アスパルテームは砂糖の約200倍もの甘さを持つ甘味料であり、カロリーを抑えつつ甘さを出すことができるため、低カロリーを売りにするさまざまな清涼飲料水やお菓子に含まれています。そんなアスパルテームは本当に安全なのかどうかについて、イギリスのエッジ・ヒル大学で栄養および健康プログラムのリーダーを務めるヘーゼル・フライト氏が解説しました。
Aspartame: the artificial sweetener is calorie-free but not risk-free – a nutritionist explains
https://theconversation.com/aspartame-the-artificial-sweetener-is-calorie-free-but-not-risk-free-a-nutritionist-explains-254318
砂糖は非常においしいものの必須栄養素を含んでおらず、カロリーの割に栄養がほとんどないエンプティカロリーです。砂糖の過剰摂取は2型糖尿病や心臓病、虫歯などの健康問題と関連しているため、保健当局は砂糖の摂取量を減らすよう人々に呼びかけています。
たとえば、世界保健機関(WHO)は砂糖の添加量を1日に摂取するカロリーの10%未満にすることを推奨しており、これは平均的な成人でおよそ1日あたり25g程度となります。しかし、500mlの甘い炭酸飲料には50~60gもの砂糖が含まれているといわれており、甘い物好きな現代人がこの基準を超えないようにするのはかなり難しいとのこと。
そこで注目されているのが、アスパルテームをはじめとするほとんどカロリーゼロの甘味料です。これらの甘味料は多くのダイエットドリンクや低カロリー食品に含まれており、体重や血糖値の管理に役立つといわれていますが、アスパルテームなどは健康への悪影響が懸念されています。
アスパルテームは1965年に発見された甘味料で、砂糖の180~200倍もの甘さがあります。記事作成時点では各国の100を超える規制機関から使用が承認されており、6000種以上の食品・飲料と600種以上の医薬品に含まれていると推定されています。
アスパルテームは低カロリーな上に血糖値を上昇させないため、2型糖尿病患者にとって好ましい砂糖の代替品といえます。しかし、メタボリックシンドロームや2型糖尿病のリスクと関連しているという研究結果もあるため、砂糖をそのままアスパルテームに置き換えるには懸念が残るとのこと。

> **与えられた情報**:

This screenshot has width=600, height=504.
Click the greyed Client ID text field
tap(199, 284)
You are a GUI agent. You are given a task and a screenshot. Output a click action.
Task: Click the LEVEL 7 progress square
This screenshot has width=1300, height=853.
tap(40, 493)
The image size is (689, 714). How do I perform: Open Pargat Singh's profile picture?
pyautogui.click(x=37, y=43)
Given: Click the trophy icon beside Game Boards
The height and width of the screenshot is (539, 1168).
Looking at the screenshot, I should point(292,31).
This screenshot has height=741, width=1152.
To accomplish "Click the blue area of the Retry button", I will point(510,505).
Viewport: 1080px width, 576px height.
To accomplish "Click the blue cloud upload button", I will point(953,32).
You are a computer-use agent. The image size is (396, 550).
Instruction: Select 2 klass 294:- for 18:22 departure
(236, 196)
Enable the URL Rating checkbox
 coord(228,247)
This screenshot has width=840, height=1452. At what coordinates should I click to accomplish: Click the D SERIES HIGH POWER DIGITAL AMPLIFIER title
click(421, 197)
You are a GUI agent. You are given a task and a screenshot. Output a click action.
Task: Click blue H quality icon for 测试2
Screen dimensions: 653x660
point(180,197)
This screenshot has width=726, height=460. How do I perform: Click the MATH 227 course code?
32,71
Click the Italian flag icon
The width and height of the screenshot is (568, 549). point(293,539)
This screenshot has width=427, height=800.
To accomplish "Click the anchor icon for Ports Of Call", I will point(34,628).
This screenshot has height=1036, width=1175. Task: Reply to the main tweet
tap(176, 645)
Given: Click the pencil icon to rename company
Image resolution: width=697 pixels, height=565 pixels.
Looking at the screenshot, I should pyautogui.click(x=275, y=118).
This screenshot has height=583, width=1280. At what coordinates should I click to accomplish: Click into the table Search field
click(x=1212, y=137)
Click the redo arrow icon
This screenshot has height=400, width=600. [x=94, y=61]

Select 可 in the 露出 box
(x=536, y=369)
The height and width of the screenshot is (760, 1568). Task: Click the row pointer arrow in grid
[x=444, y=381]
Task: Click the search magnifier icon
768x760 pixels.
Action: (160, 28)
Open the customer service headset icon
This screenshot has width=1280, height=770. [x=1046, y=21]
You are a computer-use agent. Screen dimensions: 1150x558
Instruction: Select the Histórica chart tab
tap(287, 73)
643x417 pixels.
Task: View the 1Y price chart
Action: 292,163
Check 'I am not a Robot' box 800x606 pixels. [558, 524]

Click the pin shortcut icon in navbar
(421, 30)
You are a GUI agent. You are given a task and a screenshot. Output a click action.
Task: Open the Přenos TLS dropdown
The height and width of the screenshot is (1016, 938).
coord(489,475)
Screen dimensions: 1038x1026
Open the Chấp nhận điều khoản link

> **課題の指示**:
アスパルテームの安全性を扱った引用文を、最後の文に続けて書き進めてください。

> **解答**:
また、アスパルテームと同じくカロリーゼロ飲料などに使われるスクラロースを用いた研究では、「スクラロース入りの飲料を摂取すると血糖値もホルモンレベルも変わらないが、砂糖を摂取した場合に比べて空腹感が大きくなる」という結果が示されました。これは、アスパルテームなどの人工甘味料が空腹感を増し、食欲を増進して体重増加につながる可能性があることを示唆しています。
カロリーゼロの人工甘味料は脳をだまして空腹感を増大させるとの研究結果 – GIGAZINE
人によってはアスパルテームの摂取によって頭痛・めまい・気分の変化といった副作用を経験することがあるほか、アスパルテームを神経変性疾患や脳卒中、認知症などと関連付ける証拠も浮上しています。人間の被験者にアスパルテームの多い食事を与えた研究では、気分の悪化や抑うつ症状などの悪影響が出たことが報告されています。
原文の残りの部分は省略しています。